Re: [RFC PATCH 0/4] memory tiering fairness by per-cgroup control of promotion and demotion

kaiyang2@xxxxxxxxxx · Fri, 8 Nov 2024 19:01:51 +0000

From: Kaiyang Zhao <kaiyang2@xxxxxxxxxx>

Adding some performance results from testing on a *real* system with CXL memory
to demonstrate the values of the patches.

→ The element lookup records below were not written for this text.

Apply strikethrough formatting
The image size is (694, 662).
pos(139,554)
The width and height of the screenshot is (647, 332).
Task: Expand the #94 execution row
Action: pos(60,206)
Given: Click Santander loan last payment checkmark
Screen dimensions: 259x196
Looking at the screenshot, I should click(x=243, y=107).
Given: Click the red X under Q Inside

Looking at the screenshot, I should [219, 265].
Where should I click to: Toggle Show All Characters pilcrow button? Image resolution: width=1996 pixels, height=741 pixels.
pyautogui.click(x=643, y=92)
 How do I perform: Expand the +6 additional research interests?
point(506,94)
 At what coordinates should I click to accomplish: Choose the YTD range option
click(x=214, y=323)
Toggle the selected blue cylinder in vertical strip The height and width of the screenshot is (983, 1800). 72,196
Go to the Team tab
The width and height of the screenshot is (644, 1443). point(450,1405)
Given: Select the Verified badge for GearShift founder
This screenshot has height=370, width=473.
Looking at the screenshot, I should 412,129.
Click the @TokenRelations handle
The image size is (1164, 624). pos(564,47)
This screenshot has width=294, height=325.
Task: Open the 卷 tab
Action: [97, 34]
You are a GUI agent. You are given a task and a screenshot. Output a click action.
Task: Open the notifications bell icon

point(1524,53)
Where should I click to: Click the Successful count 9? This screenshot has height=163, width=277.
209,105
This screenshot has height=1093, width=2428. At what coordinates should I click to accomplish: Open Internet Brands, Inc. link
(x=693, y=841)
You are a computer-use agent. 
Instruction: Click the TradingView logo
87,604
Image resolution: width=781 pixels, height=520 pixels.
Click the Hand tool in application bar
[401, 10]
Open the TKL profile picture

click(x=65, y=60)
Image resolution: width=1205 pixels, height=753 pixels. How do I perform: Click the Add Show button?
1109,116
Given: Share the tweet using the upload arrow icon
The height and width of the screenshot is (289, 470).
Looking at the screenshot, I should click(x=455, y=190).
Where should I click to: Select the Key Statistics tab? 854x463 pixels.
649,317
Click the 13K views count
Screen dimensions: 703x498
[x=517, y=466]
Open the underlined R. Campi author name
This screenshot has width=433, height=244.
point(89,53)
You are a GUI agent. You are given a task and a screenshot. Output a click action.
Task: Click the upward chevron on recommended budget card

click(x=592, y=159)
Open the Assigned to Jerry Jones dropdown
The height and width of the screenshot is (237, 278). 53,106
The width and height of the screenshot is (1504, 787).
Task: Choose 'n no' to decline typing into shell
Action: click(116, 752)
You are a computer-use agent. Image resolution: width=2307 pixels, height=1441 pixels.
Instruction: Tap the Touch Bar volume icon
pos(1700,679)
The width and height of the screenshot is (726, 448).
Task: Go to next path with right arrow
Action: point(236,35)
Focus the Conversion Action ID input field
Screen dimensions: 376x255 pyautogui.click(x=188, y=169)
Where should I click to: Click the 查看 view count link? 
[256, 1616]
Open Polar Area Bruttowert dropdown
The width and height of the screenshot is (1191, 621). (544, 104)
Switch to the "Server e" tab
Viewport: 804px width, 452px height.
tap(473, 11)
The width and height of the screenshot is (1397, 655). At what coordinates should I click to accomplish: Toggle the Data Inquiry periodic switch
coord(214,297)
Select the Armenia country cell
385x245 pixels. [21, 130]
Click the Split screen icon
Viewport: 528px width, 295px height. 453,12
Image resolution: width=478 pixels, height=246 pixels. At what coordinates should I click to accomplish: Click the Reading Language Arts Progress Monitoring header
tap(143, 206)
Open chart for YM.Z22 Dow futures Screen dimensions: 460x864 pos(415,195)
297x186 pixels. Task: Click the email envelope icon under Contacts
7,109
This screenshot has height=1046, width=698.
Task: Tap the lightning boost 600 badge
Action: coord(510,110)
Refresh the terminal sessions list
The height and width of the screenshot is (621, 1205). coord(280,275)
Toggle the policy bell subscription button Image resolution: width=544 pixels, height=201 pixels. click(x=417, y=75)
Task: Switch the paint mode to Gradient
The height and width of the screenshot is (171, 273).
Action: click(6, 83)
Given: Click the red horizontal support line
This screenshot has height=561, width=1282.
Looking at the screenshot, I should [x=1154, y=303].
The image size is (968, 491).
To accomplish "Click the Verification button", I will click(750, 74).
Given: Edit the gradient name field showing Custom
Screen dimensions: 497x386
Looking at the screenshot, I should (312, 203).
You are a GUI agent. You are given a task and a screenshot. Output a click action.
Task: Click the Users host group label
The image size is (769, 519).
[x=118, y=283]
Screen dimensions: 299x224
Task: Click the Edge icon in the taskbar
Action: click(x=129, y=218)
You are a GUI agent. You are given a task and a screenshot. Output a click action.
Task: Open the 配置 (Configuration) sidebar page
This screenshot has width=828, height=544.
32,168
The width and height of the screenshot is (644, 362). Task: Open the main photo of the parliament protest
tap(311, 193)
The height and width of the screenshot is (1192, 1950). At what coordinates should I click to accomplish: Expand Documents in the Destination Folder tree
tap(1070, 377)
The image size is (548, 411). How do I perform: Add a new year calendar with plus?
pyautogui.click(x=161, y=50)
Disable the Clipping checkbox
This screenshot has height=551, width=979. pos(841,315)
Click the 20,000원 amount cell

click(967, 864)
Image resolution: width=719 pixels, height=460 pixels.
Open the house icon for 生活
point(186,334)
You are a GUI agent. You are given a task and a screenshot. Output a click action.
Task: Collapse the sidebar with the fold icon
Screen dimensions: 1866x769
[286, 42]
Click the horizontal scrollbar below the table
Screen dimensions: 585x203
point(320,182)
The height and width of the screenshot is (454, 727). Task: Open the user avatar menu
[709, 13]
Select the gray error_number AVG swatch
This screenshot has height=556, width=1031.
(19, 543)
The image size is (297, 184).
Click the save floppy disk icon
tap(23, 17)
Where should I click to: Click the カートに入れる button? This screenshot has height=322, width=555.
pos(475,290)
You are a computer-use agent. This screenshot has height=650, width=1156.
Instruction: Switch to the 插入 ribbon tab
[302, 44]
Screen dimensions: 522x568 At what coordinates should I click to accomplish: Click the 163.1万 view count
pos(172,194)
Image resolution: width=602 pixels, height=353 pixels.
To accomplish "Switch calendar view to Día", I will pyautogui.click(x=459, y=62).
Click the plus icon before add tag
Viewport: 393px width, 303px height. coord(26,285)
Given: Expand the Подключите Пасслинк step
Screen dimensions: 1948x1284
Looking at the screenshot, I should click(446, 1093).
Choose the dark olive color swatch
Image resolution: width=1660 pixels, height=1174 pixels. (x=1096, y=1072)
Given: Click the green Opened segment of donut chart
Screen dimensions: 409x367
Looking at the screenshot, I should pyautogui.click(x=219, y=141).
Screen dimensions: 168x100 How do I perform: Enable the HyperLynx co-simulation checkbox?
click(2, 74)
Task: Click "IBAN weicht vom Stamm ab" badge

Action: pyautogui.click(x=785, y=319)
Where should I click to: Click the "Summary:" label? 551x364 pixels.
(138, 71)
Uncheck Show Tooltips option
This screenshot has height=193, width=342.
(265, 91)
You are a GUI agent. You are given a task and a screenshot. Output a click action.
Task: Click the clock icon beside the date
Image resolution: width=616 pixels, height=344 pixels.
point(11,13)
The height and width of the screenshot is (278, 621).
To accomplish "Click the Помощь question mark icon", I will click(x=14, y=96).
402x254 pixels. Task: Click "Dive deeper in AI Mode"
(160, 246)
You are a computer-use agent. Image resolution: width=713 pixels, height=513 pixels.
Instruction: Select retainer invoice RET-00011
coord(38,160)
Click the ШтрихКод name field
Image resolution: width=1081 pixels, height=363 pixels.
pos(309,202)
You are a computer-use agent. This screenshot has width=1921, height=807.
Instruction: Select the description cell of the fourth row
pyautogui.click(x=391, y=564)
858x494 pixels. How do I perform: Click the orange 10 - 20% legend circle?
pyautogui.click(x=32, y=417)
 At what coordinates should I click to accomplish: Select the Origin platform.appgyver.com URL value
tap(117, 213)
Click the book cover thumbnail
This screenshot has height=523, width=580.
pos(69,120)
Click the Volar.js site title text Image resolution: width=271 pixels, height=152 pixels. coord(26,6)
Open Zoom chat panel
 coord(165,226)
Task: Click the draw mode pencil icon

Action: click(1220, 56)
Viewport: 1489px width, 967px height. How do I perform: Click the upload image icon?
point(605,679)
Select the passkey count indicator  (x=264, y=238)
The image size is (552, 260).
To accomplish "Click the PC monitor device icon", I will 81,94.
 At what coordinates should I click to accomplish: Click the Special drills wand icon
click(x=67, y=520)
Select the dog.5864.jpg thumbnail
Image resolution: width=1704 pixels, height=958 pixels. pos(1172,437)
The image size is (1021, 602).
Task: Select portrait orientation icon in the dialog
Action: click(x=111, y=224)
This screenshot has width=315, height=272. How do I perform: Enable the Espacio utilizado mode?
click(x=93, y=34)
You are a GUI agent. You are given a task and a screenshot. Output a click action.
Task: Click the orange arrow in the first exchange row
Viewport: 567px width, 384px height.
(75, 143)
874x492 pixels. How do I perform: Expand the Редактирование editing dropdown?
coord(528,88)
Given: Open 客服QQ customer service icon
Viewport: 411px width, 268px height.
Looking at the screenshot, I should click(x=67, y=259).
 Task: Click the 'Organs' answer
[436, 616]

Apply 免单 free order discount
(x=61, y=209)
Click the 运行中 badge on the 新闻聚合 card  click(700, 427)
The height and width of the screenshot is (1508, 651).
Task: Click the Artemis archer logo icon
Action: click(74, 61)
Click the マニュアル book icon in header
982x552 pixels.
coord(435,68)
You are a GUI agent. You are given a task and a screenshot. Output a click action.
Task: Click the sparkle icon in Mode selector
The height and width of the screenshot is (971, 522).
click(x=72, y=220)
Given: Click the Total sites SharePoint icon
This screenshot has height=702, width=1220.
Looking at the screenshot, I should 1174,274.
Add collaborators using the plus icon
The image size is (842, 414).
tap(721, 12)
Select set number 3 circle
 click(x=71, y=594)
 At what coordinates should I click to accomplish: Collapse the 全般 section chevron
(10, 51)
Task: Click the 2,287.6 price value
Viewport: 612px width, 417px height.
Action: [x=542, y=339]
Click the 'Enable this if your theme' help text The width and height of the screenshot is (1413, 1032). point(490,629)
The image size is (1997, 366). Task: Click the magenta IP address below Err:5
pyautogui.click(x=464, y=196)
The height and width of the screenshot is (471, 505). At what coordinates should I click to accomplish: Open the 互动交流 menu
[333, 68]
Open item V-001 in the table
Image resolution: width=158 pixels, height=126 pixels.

The system has 256GB local DRAM + 64GB CXL memory. We stack two workloads
together in two cgroups. One is a microbenchmark that allocates memory and
accesses it at tunable hotness levels. It allocates 256GB of memory and
accesses it in sequential passes with a very hot access pattern (~1 second per
pass). The other workload is 64 instances of 520.omnetpp_r from SPEC CPU 2017,
which uses about 14GB of memory in total. We apply memory bandwidth limits (1
Gbps memory bandwidth per logical core) and LLC contention mitigation by
setting cpuset for each cgroup.

Case 1: omnetpp running without the microbenchmark.
It is able to use all local memory and without resource contention. This is
the optimal case.
Avg rate reported by SPEC= 84.7

Case 2: Running two workloads stacked without the fairness patches and start
the microbenchmark first.
Avg= 62.7 (-25.9%)

Case 3: Set memory.low = 19GB for both workloads This is enough memory local
low protection for the entire memory usage of omnetpp.
Avg = 75.3 (-11.1%)
Analysis: omnetpp still uses significant CXL memory (up to 3GB) by the time it
finishes because the hint faults for it only triggers for a few seconds in the
~20 minute runtime. Due to the short runtime of the workload and how tiering
currently works, it finishes before the memory usage converges to the point
where all its memory use is local. However, this still represents a significant
improvement over case 2.

Case 4: Set memory.low = 19GB for both workloads. Set memory.high = 257GB for
the microbenchmark. 
Avg= 84.0 (<1% difference with case 1)
Analysis: by setting both memory.low and memory.high, the usage of local memory
is essentially provisioned for the microbenchmark. Therefore, even if the
microbenchmark starts first, when omnetpp starts it can get all local memory
from the very beginning and achieve near non-colocated performance.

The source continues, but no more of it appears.